YOUR OBJECTIVE:
Copy the records exactly. Every line must match.

DATA IN THIS EXERCISE:

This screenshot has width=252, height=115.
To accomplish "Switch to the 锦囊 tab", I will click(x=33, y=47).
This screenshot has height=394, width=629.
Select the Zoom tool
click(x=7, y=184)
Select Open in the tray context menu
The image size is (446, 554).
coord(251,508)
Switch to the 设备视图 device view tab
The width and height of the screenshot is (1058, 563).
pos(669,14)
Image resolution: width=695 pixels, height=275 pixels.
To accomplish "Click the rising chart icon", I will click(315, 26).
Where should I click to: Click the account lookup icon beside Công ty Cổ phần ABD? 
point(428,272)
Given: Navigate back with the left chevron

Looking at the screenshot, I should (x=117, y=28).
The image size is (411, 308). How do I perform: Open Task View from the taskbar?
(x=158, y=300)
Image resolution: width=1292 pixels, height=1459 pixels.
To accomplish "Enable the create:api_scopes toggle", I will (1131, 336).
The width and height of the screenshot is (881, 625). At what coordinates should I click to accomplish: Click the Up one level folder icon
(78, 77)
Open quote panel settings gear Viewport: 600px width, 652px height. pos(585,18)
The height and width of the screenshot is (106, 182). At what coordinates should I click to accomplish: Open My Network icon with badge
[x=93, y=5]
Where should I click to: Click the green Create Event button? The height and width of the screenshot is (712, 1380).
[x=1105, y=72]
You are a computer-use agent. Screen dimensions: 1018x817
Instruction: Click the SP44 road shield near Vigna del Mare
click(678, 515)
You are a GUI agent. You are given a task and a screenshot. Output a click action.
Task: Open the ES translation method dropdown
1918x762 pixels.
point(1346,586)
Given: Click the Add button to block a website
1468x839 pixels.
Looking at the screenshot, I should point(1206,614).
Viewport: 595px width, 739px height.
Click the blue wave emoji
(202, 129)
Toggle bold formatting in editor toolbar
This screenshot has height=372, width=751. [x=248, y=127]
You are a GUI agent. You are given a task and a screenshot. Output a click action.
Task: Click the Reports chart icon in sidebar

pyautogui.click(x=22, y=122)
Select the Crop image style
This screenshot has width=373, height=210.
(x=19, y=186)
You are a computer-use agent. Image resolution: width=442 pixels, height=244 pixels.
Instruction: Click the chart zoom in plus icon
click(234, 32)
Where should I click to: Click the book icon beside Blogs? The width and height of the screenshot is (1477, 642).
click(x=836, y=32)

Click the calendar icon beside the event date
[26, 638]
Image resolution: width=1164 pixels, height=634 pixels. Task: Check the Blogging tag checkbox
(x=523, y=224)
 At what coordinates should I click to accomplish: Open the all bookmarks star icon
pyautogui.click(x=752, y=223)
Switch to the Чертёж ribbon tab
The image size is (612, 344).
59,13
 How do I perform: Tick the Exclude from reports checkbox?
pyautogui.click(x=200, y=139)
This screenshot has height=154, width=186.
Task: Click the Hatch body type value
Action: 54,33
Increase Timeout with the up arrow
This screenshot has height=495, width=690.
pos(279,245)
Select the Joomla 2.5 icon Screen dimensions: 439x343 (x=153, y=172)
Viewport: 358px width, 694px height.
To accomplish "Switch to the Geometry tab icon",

FINISHED TASK:
This screenshot has width=252, height=115.
To accomplish "Switch to the 锦囊 tab", I will click(x=33, y=47).
This screenshot has height=394, width=629.
Select the Zoom tool
click(x=7, y=184)
Select Open in the tray context menu
The image size is (446, 554).
coord(251,508)
Switch to the 设备视图 device view tab
The width and height of the screenshot is (1058, 563).
pos(669,14)
Image resolution: width=695 pixels, height=275 pixels.
To accomplish "Click the rising chart icon", I will click(315, 26).
Where should I click to: Click the account lookup icon beside Công ty Cổ phần ABD? 
point(428,272)
Given: Navigate back with the left chevron

Looking at the screenshot, I should (x=117, y=28).
The image size is (411, 308). How do I perform: Open Task View from the taskbar?
(x=158, y=300)
Image resolution: width=1292 pixels, height=1459 pixels.
To accomplish "Enable the create:api_scopes toggle", I will (1131, 336).
The width and height of the screenshot is (881, 625). At what coordinates should I click to accomplish: Click the Up one level folder icon
(78, 77)
Open quote panel settings gear Viewport: 600px width, 652px height. pos(585,18)
The height and width of the screenshot is (106, 182). At what coordinates should I click to accomplish: Open My Network icon with badge
[x=93, y=5]
Where should I click to: Click the green Create Event button? The height and width of the screenshot is (712, 1380).
[x=1105, y=72]
You are a computer-use agent. Screen dimensions: 1018x817
Instruction: Click the SP44 road shield near Vigna del Mare
click(678, 515)
You are a GUI agent. You are given a task and a screenshot. Output a click action.
Task: Open the ES translation method dropdown
1918x762 pixels.
point(1346,586)
Given: Click the Add button to block a website
1468x839 pixels.
Looking at the screenshot, I should point(1206,614).
Viewport: 595px width, 739px height.
Click the blue wave emoji
(202, 129)
Toggle bold formatting in editor toolbar
This screenshot has height=372, width=751. [x=248, y=127]
You are a GUI agent. You are given a task and a screenshot. Output a click action.
Task: Click the Reports chart icon in sidebar

pyautogui.click(x=22, y=122)
Select the Crop image style
This screenshot has width=373, height=210.
(x=19, y=186)
You are a computer-use agent. Image resolution: width=442 pixels, height=244 pixels.
Instruction: Click the chart zoom in plus icon
click(234, 32)
Where should I click to: Click the book icon beside Blogs? The width and height of the screenshot is (1477, 642).
click(x=836, y=32)

Click the calendar icon beside the event date
[26, 638]
Image resolution: width=1164 pixels, height=634 pixels. Task: Check the Blogging tag checkbox
(x=523, y=224)
 At what coordinates should I click to accomplish: Open the all bookmarks star icon
pyautogui.click(x=752, y=223)
Switch to the Чертёж ribbon tab
The image size is (612, 344).
59,13
 How do I perform: Tick the Exclude from reports checkbox?
pyautogui.click(x=200, y=139)
This screenshot has height=154, width=186.
Task: Click the Hatch body type value
Action: 54,33
Increase Timeout with the up arrow
This screenshot has height=495, width=690.
pos(279,245)
Select the Joomla 2.5 icon Screen dimensions: 439x343 (x=153, y=172)
Viewport: 358px width, 694px height.
To accomplish "Switch to the Geometry tab icon",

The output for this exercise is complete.